Non esiste più un singolo aspetto della vita quotidiana che non sia afflitto dall'ingombrante presenza della tecnologia wireless: le nostre abitazioni sono cablate dalla fibra ottica, le amicizie profilate sui social, il lavoro è virtuale come il sesso, e, grazie alla dimenticabile ex-ministra dell'Università, persino la scuola italiana è diventata un'ambita e indifesa preda delle grandi compagnie che forniscono attrezzature informatiche e connessioni alla Rete. A tale preoccupante involuzione del genere umano è dedicato l'ultimo libro di Francesco Borgonovo, Fermate le macchine! (Sperling e Kupfer, pagg. 265, euro 17,50), con prefazione di Mario Giordano e dal sottotitolo illuminante: Come ci stanno rubando il lavoro, la salute e perfino l'anima.

Il saggio di Borgonovo si legge come un romanzo horror. Fa impressione calarsi nel mondo del lavoro automatizzato, dove sono gli umani a obbedire a robot che scandiscono modi e tempi della produzione e dove la tecnologia ha reso il mondo orwelliano descritto in 1984 una pallida imitazione di quello reale, dove tutte le nostre vite sono monitorate, scandagliate e trasformate in dati utilizzabili dai colossi della Silicon Valley, senza che si levino efficaci obiezioni all'inesorabile trasformazione delle persone in consumatori.

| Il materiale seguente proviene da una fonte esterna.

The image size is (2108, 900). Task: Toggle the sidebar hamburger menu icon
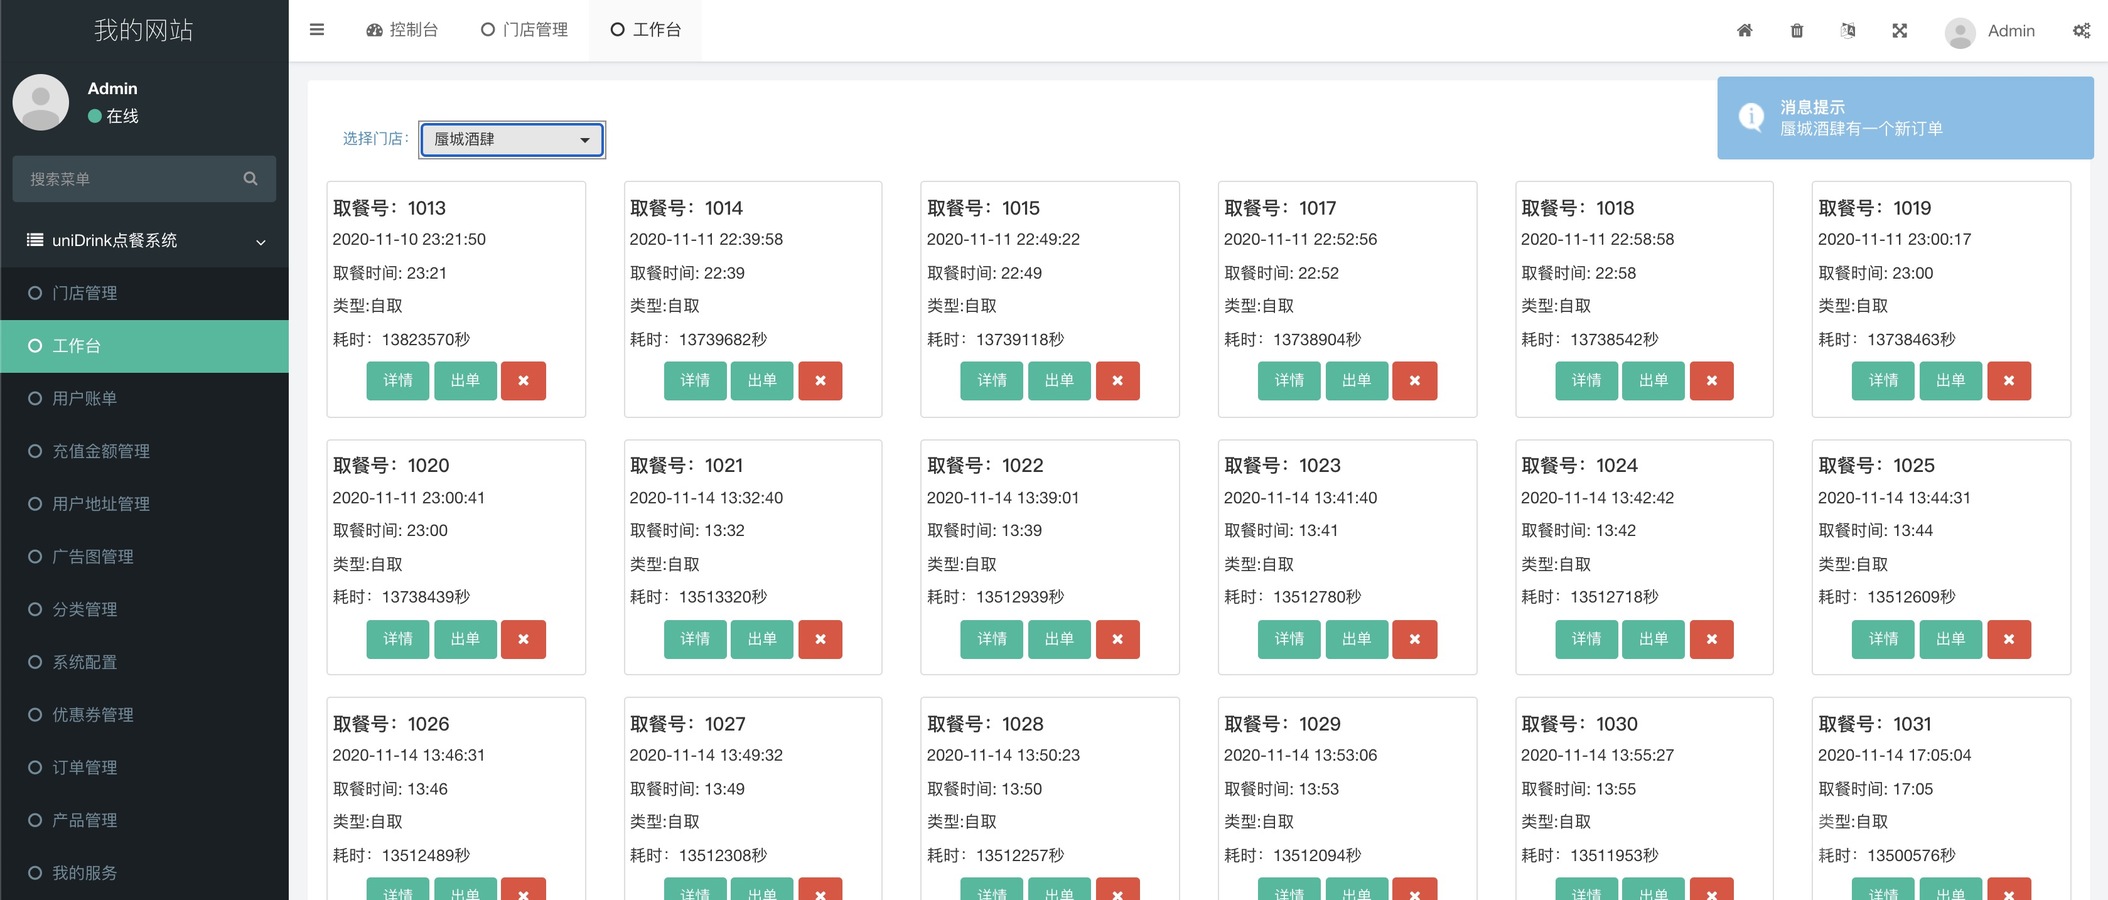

Immersi come siamo nella narrazione di un meraviglioso mondo senza confini, più bello, colorato e simpatico, dove, con un semplice tocco sulla tastiera, siamo trasportati ovunque o collegati con chiunque, sempre che restiamo perennemente connessi, la lettura di Fermate le macchine! fa l'effetto di una doccia gelata. Intendiamoci: Borgonovo non è un luddista, non auspica la distruzione delle macchine né il ritorno a una civiltà pre-moderna, dove la legna sostituisca il petrolio e i cavalli le automobili, ma ci mette in guardia dal dilagare di un ottimismo ingiustificato e pericoloso nei confronti delle cosiddette «nuove tecnologie». Quasi un secolo fa, Bernanos denunciava il totalitarismo della società tecnologica causato dal «desiderio segreto e inconfessabile di degradazione e di rinuncia» che caratterizza il nostro autodistruttivo entusiasmo verso il mondo dei robot. Oggi siamo diventati tutti vittime inermi del Moloch tecnologico. In nome della «comodità» rinunciamo a tutto quello che dà veramente sapore alla vita: al piacere di preparare e consumare il cibo con i propri cari; alla fatica di cercare e leggere un libro affidandoci al caso, e non a un algoritmo che sceglie secondo i nostri gusti; al fascino di un incontro imprevisto, rifiutando di diventare come i protagonisti di un episodio di Black Mirror, che si frequentano solo dopo il benestare di una app.

Facile a dirsi, ma sempre più difficile a farsi, dato che il dominio delle connessioni a banda larga sembra incontrastabile, e chiunque osa metterlo in dubbio è immediatamente tacciato di ignoranza o, peggio, oscurantismo. Siamo dunque condannati senza speranza alla schiavitù tecnologica?

Forse no, se, come ricorda Borgonovo nella conclusione

del suo saggio, la natura umana viene incoraggiata a reagire, e cominciamo a mettere dei limiti all'utilizzo dei computer e smartphone, spegnendo quell'ingenuo e incosciente entusiasmo che ne ha incoraggiato il dilagare.